Да, думал он, поэтому болезнь тех, кто может бороться только за временную славу, кажется более безнадёжной. Он вспоминал тех, кто нёс на себе это проклятие. Но страдания художника, который борется за нетленную славу, куда большее проклятие. Оно страшнее потому, что его средства выражения сулят большее. А из всех них слово обещает больше, чем что бы то ни было. Да, болезнь гнездится в самих средствах выражения. Тут уж иллюзий не избежать. Каждый, как бы он от этого ни отнекивался и ни морочил себя суеверными заклятиями, мечтает, что когда-нибудь где-нибудь кто-нибудь найдёт послание в бутылке, кинутое им в море. И тогда он станет великим. Достигнет бессмертия.
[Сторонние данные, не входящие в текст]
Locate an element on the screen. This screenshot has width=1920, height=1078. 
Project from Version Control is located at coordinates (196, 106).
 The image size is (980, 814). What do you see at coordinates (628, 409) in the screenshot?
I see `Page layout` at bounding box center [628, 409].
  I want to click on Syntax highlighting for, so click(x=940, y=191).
Что же, сказал себе Яша Джонс уже не в первый раз, его эта беда миновала. Он знает, что творчество его эфемерно. Когда он это понял? Он вспомнил годы, проведённые в Кембридже и Чикаго. И тут ему на миг привиделся большой экран, голый экран в пустом кинотеатре, который посверкивает и пульсирует приглушёнными накатами серебристого света, а потом по нему проплывает тень человеческой фигуры, неясная, лишённая определённых черт. Эфемерность, если ты понимаешь, что именно её создаёшь, — радуйся. Радуйся, зная, что эфемерность не даёт бессмертия.